Federal auditors, faced with evaluating issues like the strength of an agency’s cybersecurity, are struggling to keep pace with a rapidly advancing technological climate, the Association of Government Accountants’ 2015 Inspector General Survey found.
Released Friday by AGA, the member organization for financial professionals in government, and accounting firm Kearney & Company, the report compiles the responses of inspectors general in numerous federal agencies to a 66-question survey on issues like budget, data analytics and IT.
“There is need for a comprehensive reexamination of the audit and reporting requirements placed upon the IGs, with consideration given to providing flexibility as to the frequency of these audit and reporting requirements,” the report states. “It has been a challenging year for the IG community.”
Created in 1978 by the Inspector General Act, the 73 IG offices across the federal government are charged with the independent oversight of their respective agencies, preventing fraud and law violation as well as ensuring efficiency in all operations. The advent of new considerations like cybersecurity has increased the auditing burden of IG offices and further stretched declining budgets.

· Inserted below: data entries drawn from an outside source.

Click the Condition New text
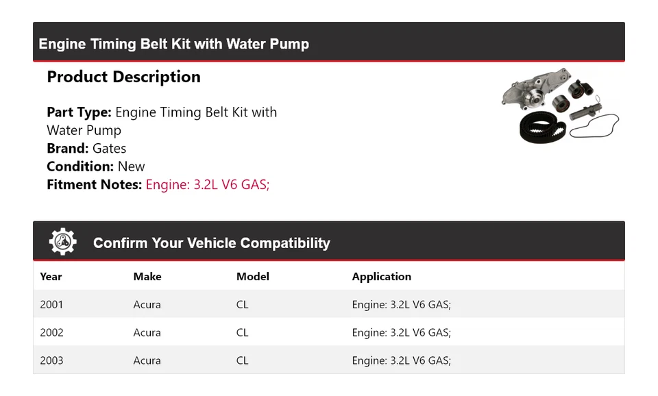 tap(96, 166)
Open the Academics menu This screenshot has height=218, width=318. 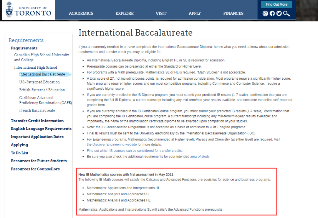click(x=81, y=13)
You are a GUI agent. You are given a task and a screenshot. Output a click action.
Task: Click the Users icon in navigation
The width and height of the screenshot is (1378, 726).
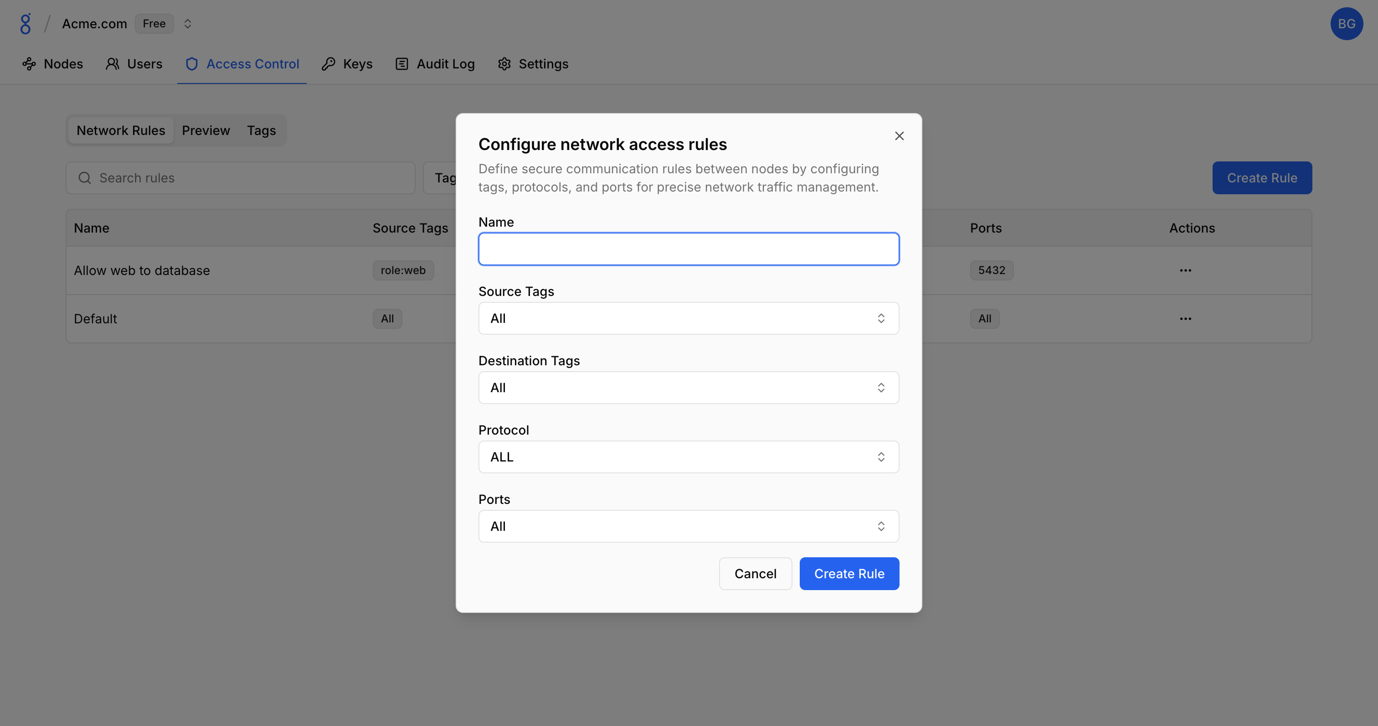(112, 64)
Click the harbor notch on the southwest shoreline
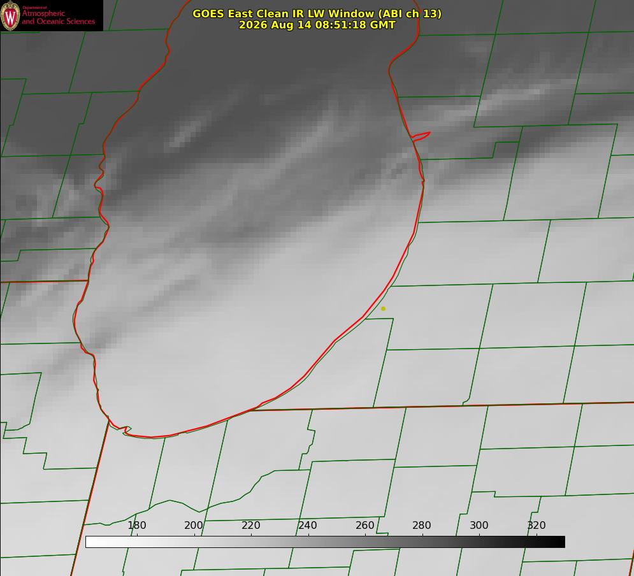Viewport: 634px width, 576px height. tap(126, 429)

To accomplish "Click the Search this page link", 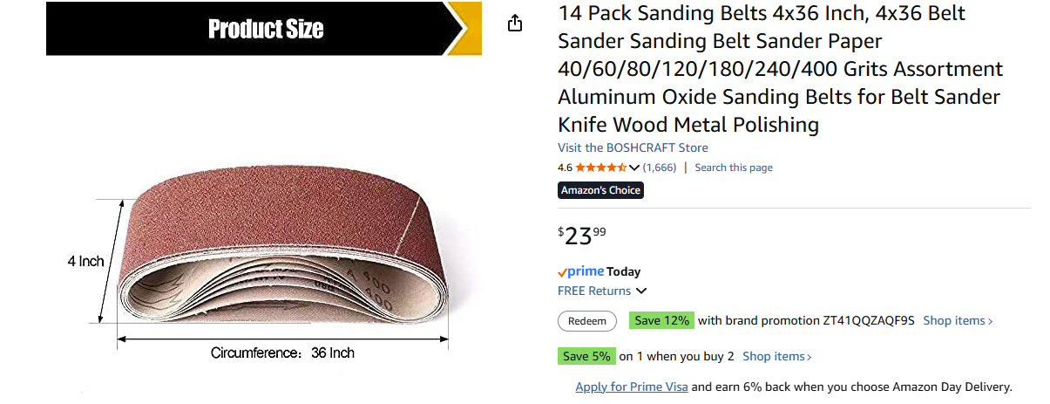I will click(x=734, y=168).
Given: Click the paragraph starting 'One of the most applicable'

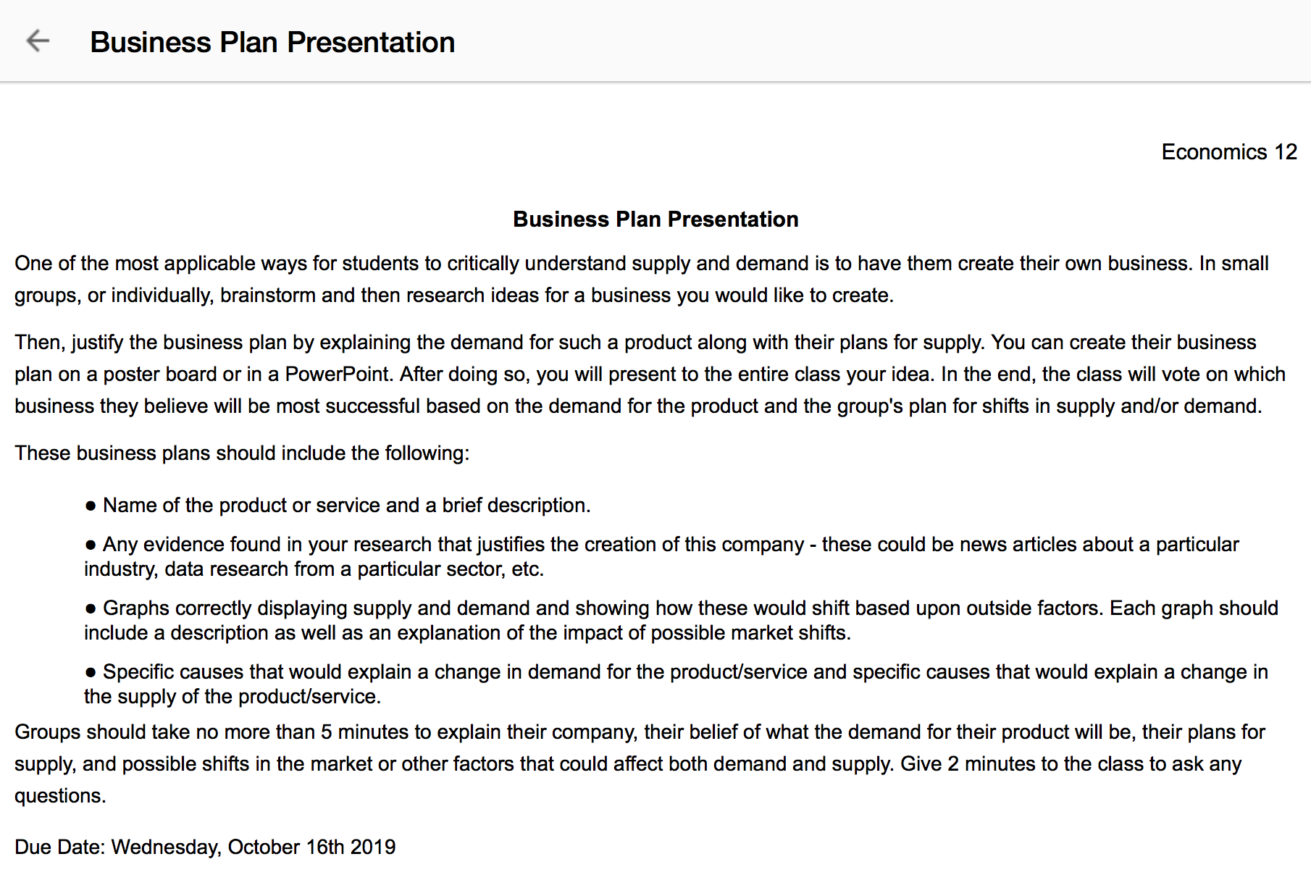Looking at the screenshot, I should (642, 279).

According to the survey, many IGs complain that their resources are spread thin as a result of broad audit mandates in the 2014 DATA Act, which requires them to perform general audits — such as conference spending reviews and travel card monitoring — that may not be relevant to their agencies. More than half of IGs reported spending at least 20 percent of their budget on mandatory audits, while 13 percent spent more than 40 percent on the investigations. Opponents of these audits argue that the resources could be better spent elsewhere; more than half of surveyed IGs said they would devote any additional budget toward cybersecurity audits.
Another barrier to efficient auditing is a law preventing IGs from sharing data across offices.
“IGs felt technological advances that enable data analytics on a broad scale were key to more efficient, effective oversight,” the report states. “This type of data analytics enables OIGs to identify anomalies and predict risk areas where fraud may occur.”
The Computer Matching and Privacy Protection Act of 1988 prevents government offices from examining federal data sets they did not collect. Although offices can procure certain records across agencies, the process is lengthy and typically prevents IG offices from compiling data sets which could aid them in identifying law-breakers.
The issue is amplified by falling staff numbers: 45 percent of IGs indicate their offices have shrunk since 2012, while 32 percent have remained stable.
“Declining resources and increased mandates have challenged the IGs’ flexibility to address risks,” the report states.
The report formulates a number of recommendations for IGs to enhance their capabilities, including the stimulation of greater collaboration across the federal IG community as well as the prioritization of budgets. The larger issue at hand, though, is the regulation that IGs perceive as stymieing their operations. The report calls on the federal government to refresh its “one-size-fits-all” approach to auditing and open up avenues for IG offices to access data while simultaneously protecting citizen privacy.